[Material for this exercise]
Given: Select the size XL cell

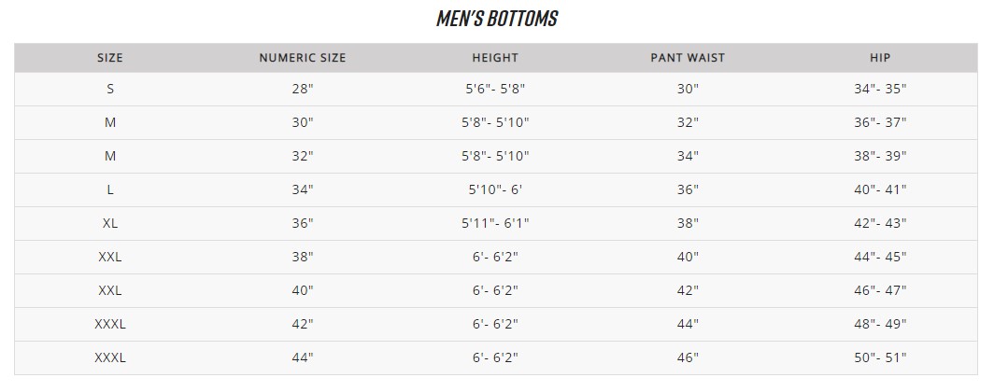Looking at the screenshot, I should (110, 224).
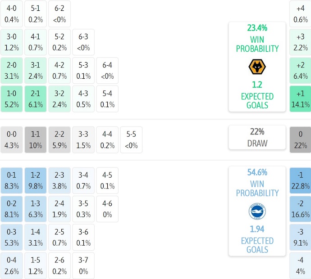Image resolution: width=311 pixels, height=279 pixels.
Task: Click the 23.4% win probability text
Action: click(x=257, y=28)
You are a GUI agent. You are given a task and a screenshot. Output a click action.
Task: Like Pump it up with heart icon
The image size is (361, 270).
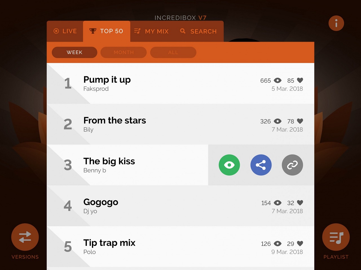pyautogui.click(x=300, y=81)
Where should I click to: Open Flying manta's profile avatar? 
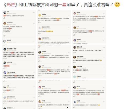pos(5,73)
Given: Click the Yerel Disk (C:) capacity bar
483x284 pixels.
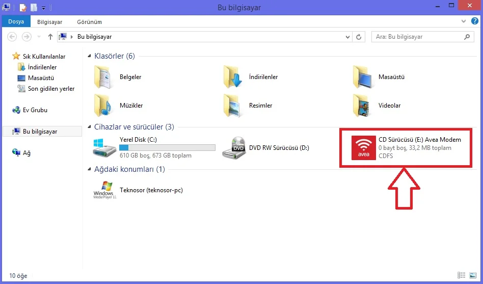Looking at the screenshot, I should (x=167, y=147).
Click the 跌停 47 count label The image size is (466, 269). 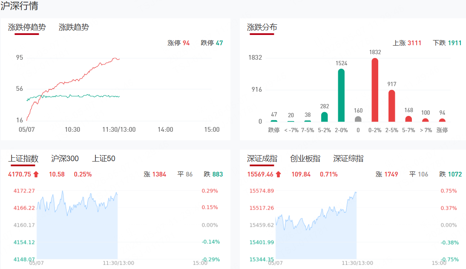point(212,43)
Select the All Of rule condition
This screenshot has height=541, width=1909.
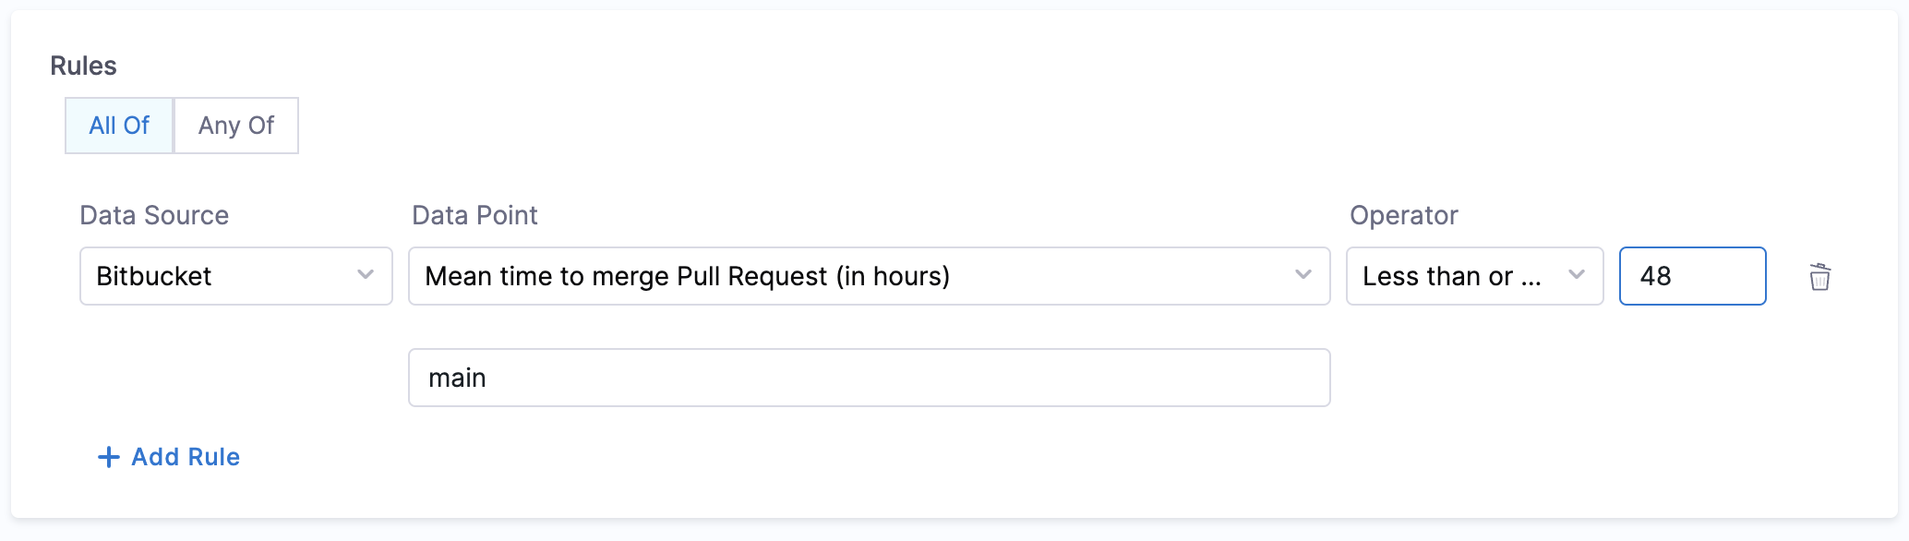(x=119, y=126)
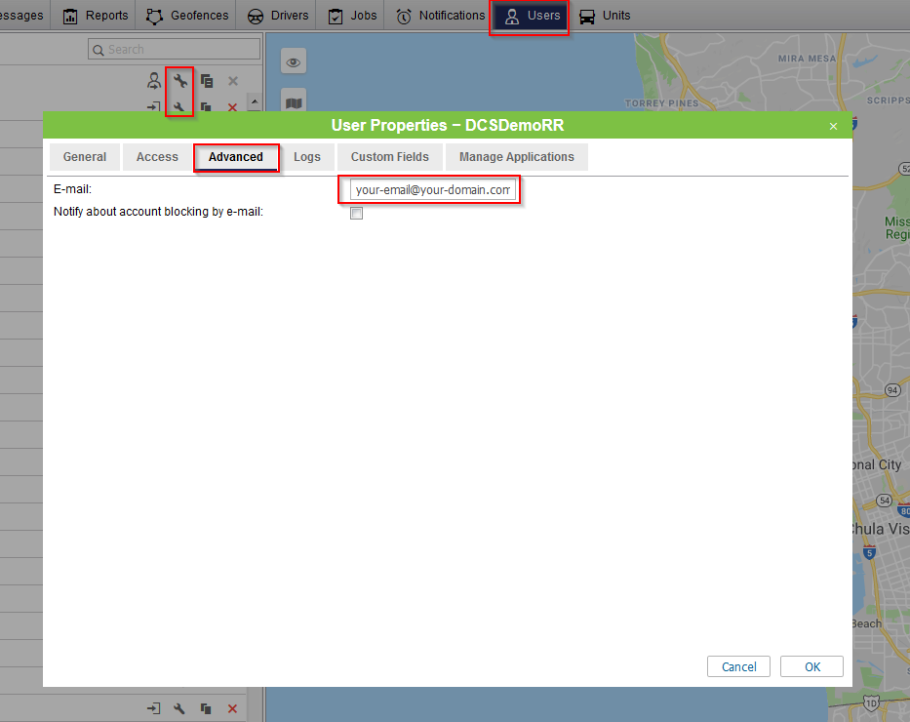Switch to the General tab
The height and width of the screenshot is (722, 910).
click(85, 157)
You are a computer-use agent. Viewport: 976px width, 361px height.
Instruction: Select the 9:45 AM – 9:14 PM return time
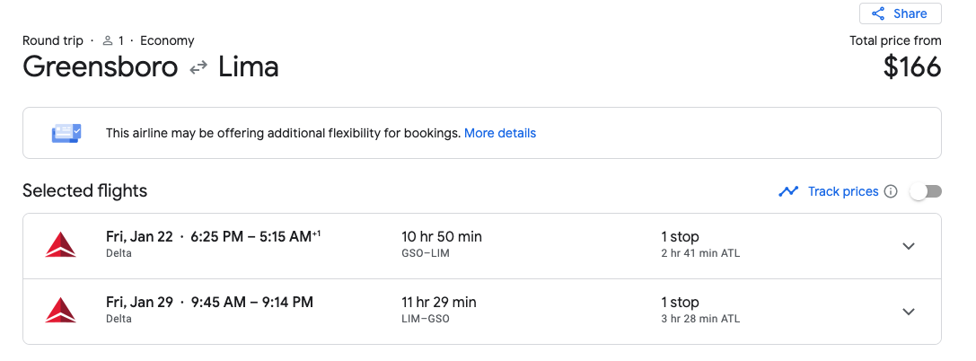[251, 303]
[/Material for this exercise]
Copy out, exactly and without pictures, each line from the one containing "Select the All Of rule condition" through the final line of the entries, both ends included.

Select the All Of rule condition
This screenshot has height=541, width=1909.
(x=119, y=126)
Switch to the General tab
The height and width of the screenshot is (722, 910).
click(85, 157)
You are a computer-use agent. Viewport: 976px width, 361px height.
Instruction: Select the 9:45 AM – 9:14 PM return time
[251, 303]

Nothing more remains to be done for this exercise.